You create a listener to complete the preliminary setup on the BIG-IP system; in this case, to apply bandwidth management as a global enforcement policy.
  1. On the Main tab, click Policy Enforcement > Listeners. The Listeners screen opens.
  2. Click Create. The New Listener screen opens.
  3. In the Name field, type a unique name for the listener.
  4. For the Destination setting, select Host or Network, and type the IP address or network and netmask to use.
    Tip: You can use a catch-all virtual server (0.0.0.0) to specify all traffic that is routed to the BIG-IP system.
    The system will create a virtual server using the address or network you specify.
  5. For the Service Port setting, type or select the service port for the virtual server.

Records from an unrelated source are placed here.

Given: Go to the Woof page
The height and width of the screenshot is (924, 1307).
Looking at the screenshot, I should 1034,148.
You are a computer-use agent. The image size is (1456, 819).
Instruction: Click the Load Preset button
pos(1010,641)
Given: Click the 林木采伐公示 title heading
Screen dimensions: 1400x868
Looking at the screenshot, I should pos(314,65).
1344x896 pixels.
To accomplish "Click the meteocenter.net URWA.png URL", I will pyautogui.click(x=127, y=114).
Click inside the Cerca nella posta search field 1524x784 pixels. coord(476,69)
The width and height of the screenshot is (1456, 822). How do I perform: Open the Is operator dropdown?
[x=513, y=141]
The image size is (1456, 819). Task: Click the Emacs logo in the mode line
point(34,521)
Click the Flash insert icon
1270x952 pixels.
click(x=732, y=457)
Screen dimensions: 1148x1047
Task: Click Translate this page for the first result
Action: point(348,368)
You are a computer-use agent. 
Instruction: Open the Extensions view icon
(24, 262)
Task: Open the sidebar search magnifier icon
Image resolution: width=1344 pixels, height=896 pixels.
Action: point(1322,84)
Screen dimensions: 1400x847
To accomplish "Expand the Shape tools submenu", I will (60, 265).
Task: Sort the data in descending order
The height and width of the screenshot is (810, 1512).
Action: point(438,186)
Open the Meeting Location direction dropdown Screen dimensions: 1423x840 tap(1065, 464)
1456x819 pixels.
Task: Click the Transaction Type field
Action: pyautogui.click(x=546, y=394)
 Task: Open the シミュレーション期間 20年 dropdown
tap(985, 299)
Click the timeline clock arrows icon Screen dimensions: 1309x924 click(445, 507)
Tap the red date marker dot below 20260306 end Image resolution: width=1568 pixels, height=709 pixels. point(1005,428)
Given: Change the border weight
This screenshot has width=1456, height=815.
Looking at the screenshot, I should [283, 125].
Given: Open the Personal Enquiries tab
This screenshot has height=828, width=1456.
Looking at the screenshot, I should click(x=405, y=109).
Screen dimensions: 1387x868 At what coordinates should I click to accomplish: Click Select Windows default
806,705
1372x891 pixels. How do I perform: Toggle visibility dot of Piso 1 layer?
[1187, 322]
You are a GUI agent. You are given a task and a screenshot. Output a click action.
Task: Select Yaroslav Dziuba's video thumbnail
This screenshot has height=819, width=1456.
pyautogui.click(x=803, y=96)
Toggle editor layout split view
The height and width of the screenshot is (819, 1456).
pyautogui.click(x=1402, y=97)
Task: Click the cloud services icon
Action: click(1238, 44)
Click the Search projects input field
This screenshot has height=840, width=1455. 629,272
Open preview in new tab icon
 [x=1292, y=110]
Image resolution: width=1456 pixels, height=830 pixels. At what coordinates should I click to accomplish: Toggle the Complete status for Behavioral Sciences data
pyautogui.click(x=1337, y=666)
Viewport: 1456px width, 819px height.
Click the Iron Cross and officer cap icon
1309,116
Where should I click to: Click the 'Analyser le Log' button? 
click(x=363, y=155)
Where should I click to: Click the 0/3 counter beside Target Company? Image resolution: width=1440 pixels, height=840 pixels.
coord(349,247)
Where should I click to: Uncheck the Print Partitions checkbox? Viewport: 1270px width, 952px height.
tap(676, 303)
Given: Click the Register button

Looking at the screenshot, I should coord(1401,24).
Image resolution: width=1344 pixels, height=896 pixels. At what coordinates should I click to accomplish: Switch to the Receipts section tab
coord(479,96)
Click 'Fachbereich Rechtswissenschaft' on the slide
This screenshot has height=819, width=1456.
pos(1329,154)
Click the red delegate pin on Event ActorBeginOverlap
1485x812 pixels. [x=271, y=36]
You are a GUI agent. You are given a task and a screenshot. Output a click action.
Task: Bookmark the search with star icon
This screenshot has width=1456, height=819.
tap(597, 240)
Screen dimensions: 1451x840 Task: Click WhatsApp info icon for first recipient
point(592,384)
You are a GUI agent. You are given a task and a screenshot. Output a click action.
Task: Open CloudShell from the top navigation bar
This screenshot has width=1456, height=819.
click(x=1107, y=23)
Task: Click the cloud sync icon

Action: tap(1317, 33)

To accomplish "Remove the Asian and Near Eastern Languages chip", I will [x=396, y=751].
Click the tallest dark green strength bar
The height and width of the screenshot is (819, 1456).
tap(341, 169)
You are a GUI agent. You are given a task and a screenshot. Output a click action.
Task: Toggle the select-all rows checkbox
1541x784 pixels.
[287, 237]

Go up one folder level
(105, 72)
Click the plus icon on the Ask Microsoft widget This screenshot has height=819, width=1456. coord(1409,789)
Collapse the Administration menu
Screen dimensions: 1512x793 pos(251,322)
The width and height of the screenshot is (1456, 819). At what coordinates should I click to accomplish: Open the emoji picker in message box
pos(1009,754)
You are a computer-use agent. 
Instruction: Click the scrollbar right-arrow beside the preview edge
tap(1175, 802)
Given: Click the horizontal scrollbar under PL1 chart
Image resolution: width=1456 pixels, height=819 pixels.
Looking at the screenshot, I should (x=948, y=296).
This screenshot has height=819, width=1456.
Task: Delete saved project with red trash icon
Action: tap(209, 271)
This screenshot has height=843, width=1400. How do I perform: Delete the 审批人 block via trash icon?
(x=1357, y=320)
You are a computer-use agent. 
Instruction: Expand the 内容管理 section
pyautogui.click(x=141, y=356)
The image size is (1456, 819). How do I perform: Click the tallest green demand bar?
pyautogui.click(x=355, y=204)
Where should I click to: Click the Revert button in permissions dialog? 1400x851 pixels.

  6. Subscriber provisioning using RADIUS is enabled by default. If your system is using RADIUS for snooping subscriber identity, you need to specify VLANs and tunnels. If you are not using RADIUS, you need to disable it.
    • For the VLANs and Tunnels setting, move the VLANs and tunnels that you want to monitor for RADIUS traffic from the Available list to the Selected list.
    • If you do not want to use RADIUS, from the Subscriber Identity Collection list, select Disabled.
  7. In the Policy Provisioning area, for Global Policy, move the enforcement policy you created for bandwidth control to High Precedence. The system applies the policy with bandwidth control to all traffic.
  8. Click Finished. The Policy Enforcement Manager creates a listener, and displays the listener list.
When you create a listener, the Policy Enforcement Manager also creates virtual servers for each type of traffic (TCP, UDP, or both), and a virtual server for HTTP traffic. The system enables classification and assigns the appropriate policy enforcement profile to the virtual servers. If you are connecting to a RADIUS authentication server, a virtual server for RADIUS is also added.
Now you can send traffic through the network. All traffic classified as P2P traffic is limited to the Maximum Rate specified in the static bandwidth control policy. Once the maximum rate is reached, no additional P2P traffic is allowed on the network.